I am from Slovenia and now i am working on some new peaces to represent our city.I am working for someone.
ljubljana is the capital city of Slovenia. And the most famous poet of our country once wrote a poet (song) about how every beutifull woman end up kidnaped by the man living down in deep rivers of the city. One of these girls were names Ursulla,and i painted a modern version since she came out of the river after 100 hundred years as a mermaid. The lines above represent the bridge under the river and she just came out on the rocks.

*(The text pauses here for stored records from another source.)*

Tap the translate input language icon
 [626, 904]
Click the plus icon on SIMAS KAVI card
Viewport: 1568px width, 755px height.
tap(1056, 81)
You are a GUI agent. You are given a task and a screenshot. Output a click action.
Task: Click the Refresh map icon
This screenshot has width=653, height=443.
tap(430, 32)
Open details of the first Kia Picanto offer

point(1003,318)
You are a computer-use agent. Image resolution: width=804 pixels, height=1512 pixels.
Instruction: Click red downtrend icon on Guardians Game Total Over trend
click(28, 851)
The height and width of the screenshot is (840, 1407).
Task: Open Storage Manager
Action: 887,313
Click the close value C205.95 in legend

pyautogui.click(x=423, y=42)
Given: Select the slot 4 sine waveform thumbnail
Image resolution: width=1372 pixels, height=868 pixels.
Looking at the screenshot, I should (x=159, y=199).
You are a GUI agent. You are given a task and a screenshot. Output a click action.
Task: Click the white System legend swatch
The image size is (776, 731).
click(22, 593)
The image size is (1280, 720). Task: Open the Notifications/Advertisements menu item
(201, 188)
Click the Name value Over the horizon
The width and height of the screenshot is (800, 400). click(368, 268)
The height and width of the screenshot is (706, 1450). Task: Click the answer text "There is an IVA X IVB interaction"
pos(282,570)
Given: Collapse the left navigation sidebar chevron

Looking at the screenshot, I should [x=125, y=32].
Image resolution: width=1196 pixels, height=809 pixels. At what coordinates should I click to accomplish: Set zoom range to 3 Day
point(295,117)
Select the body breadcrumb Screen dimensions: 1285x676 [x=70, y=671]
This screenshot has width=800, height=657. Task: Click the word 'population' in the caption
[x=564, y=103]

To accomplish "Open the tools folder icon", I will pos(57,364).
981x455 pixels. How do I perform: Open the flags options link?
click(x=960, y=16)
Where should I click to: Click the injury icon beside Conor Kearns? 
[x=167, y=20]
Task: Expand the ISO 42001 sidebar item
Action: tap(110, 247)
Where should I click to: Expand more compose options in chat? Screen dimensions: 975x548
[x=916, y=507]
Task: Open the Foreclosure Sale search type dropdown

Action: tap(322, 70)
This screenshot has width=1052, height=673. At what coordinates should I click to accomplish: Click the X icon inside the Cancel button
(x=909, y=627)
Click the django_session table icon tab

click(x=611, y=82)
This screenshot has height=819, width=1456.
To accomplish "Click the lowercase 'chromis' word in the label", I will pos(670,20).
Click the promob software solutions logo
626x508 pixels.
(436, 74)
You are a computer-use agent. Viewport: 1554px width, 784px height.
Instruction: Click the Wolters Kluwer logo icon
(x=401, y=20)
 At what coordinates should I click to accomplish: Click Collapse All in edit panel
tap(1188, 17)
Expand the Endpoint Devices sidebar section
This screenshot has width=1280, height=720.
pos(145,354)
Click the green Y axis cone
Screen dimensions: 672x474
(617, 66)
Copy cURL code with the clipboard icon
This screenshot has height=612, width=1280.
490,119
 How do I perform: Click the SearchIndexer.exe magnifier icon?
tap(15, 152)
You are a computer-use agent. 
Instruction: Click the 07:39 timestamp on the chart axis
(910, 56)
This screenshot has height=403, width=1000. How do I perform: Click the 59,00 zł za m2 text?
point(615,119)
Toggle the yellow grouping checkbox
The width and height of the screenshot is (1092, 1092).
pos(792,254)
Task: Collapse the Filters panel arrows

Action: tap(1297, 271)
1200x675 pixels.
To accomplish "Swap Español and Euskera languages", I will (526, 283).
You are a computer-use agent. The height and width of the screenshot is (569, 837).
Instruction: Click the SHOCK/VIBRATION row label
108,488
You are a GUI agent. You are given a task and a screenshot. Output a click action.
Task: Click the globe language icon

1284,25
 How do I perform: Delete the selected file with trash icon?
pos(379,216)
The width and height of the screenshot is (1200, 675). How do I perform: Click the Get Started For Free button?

I would be very happy to have ur opinion,bad or good it doesnt matter.
regards from our country 
Redna

canvas
acrlylic
90 x 60

Ljubljana Mermaid


----------



## TerryCurley (Jan 4, 2015)

Welcome to the forum. It's a very good painting. I really like how you did the rough water and the mermaid herself is very good. I do find the bridge above confusing. I don't see a bridge I see railings not attached to anything. For an impressionistic painting it's excellent.


----------



## dickhutchings (Oct 6, 2015)

I like it. The only thing that bugs me a little is her face. I assume that her head is back and we're looking at her neck and chin but I think it needs a little work to make it more obvious. At least that's what I would do. Everything else is wonderful!


----------



## Eva (Dec 26, 2015)

You certainly have talent. Love the painting, I do agree though that her face needs work, otherwise fantastic!


----------



## Rednnammay (Dec 28, 2015)

thank you for all your critics. Its true i need to work much better with the head as lean back.. had some problem.. but in time i will learn.. thank you for all kind words:vs-kiss:


----------